Venezuelan actor (born 1976)

Hugo Vásquez (born March 5, 1976) is a Venezuelan actor. He is known for his role as the charismatic police Jordi Rosales in the telenovela Mi Gorda Bella.

==Filmography==

===TV series===
- Amantes de luna llena (2000)
- Guerra de mujeres (2001), Gregory the barkeeper)
- Juana la Virgen (2002), famous model)
- Mi Gorda Bella (2002-2003), Jordi Rosales)
- La Invasora (2003), José Miguel Briceño)
- Ser Bonita No Basta (2005), Orlando Álvarez)
- Amor a Palos (2005), Tamanaco Pelavo)
- Y los declaro marido y mujer(2006), Gustavo Sampedro)
- El desprecio (2006)
- Nadie me dirá cómo quererte, (2008, Gabriel Olmedo)

===Theatre===
- Yo no soy terrorista
- Chateando.com

===Characters===
- Jordi Rosales: Jordi is a young and good spirited police officer. His best friend is his roommate Franklin Carreno. He loves to dance and seems to have the rhythm in his blood. He is the genuine article; friendly, loving and confident.

==Personal life==
Hugo Vásquez was born as Hugo Alberto Vásquez Barvo. He has three brothers; Jaime Javier, Carlos and Miguel.

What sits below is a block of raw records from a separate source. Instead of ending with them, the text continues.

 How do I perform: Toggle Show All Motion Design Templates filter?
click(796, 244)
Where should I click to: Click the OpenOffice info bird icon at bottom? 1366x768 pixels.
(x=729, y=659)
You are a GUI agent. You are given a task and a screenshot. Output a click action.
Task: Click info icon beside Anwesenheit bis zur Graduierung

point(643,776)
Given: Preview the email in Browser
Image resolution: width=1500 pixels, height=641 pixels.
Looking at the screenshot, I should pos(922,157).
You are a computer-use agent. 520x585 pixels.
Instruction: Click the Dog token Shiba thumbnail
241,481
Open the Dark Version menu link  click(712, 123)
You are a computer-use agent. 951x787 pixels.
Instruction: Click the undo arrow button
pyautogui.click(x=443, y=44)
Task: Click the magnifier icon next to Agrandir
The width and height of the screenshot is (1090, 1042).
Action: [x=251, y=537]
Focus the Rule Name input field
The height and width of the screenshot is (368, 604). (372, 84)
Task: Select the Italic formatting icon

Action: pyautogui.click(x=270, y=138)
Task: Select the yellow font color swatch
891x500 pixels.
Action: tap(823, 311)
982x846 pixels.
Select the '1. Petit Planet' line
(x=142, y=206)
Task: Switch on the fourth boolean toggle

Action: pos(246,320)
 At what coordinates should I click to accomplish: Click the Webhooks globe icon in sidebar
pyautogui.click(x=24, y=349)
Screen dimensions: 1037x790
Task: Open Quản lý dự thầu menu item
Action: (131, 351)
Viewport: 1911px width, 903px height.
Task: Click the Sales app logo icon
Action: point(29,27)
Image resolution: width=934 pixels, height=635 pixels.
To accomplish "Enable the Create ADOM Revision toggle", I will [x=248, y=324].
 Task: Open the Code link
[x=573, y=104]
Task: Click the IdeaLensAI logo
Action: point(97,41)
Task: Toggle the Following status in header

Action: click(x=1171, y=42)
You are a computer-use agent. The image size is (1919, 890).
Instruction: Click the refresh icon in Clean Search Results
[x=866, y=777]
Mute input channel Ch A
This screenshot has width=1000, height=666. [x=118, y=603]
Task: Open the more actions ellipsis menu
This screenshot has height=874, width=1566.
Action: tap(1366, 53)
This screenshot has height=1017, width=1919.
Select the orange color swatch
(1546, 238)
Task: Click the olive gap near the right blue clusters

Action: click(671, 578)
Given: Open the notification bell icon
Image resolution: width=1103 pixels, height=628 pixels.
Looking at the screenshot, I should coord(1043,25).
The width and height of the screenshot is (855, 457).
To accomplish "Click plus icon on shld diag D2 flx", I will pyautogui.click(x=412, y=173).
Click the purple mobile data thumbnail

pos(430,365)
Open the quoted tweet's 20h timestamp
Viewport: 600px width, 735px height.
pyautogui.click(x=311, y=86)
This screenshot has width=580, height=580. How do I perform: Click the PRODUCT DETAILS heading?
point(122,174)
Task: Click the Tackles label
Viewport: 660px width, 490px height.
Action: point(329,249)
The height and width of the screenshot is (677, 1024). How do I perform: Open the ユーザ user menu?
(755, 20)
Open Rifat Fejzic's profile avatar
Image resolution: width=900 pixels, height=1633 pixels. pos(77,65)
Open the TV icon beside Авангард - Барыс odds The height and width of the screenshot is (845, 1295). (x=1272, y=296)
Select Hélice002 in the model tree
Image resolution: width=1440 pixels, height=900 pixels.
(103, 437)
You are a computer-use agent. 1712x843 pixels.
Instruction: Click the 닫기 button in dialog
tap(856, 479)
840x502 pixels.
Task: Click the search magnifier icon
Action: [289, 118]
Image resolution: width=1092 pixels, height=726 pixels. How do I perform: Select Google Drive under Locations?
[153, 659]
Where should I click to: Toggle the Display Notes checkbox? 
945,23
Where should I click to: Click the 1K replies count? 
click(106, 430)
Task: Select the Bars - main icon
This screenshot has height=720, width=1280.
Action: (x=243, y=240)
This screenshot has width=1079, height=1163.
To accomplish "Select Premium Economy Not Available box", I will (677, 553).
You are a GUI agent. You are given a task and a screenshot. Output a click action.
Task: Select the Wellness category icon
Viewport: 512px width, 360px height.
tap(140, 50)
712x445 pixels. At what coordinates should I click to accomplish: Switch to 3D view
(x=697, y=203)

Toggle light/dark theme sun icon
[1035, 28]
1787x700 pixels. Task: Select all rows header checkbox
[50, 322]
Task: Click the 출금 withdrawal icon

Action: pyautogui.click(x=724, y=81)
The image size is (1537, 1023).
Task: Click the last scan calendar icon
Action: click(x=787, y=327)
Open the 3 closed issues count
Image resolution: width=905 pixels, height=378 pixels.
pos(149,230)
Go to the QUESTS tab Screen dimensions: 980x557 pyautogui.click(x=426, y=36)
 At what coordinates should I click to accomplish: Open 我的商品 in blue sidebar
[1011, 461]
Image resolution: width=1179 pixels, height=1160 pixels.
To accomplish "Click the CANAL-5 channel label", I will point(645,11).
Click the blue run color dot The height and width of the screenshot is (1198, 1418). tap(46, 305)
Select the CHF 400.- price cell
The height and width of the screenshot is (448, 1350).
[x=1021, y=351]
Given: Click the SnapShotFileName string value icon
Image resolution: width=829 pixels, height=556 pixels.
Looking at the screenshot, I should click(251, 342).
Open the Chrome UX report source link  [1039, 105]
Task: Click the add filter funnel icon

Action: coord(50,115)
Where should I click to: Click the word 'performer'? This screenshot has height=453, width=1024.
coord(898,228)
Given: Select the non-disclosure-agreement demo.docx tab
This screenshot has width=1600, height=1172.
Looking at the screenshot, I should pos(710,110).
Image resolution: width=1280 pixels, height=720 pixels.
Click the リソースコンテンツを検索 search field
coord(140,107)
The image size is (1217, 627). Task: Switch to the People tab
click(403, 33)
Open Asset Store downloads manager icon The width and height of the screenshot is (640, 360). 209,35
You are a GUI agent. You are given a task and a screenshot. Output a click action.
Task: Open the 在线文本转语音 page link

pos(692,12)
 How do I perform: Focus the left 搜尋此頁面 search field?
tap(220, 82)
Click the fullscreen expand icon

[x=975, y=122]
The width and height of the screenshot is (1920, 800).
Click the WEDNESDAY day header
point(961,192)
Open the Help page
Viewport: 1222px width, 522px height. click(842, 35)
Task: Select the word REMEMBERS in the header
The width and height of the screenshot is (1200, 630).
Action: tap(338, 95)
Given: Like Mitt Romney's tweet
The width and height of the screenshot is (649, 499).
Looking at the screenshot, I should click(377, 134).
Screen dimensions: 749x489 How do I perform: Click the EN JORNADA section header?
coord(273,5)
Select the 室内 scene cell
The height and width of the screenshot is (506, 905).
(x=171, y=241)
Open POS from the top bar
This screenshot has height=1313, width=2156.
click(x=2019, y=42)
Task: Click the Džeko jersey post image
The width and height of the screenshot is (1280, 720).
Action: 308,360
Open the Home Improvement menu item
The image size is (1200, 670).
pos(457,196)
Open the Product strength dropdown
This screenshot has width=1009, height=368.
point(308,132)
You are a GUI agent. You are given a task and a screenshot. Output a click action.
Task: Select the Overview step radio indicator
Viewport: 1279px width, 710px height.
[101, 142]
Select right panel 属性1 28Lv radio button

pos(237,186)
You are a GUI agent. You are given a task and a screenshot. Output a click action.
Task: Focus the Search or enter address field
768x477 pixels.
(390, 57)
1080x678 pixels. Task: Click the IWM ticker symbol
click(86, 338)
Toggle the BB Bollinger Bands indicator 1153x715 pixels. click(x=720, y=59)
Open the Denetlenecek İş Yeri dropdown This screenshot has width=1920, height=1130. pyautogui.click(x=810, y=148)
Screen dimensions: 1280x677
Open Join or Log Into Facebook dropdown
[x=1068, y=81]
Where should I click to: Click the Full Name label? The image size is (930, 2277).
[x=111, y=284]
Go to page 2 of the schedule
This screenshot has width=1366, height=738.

Hugo is 1.88 m (6 ft 2 in) tall. The one thing he is sensitive about is his ears. He studied at the university of Zulia.

He has acted in both theatre and telenovelas. Hugo is also a model and has worked for such people as Hugo Boss, Giovanni Scutaro and Octavio Vásquez. He is also on occasions present in different events such as beauty contests.

Hugo's favorite colour is blue. His favorite food is El hervido gallina, boiled chicken. His hobby is fishing. When he wants to relax he either goes to the beach or to fish.

He is not jealous; in fact he considers himself quite tolerant and moderate. He most dislikes in people hypocrisy. He believes in both love at first sight and the institute of marriage.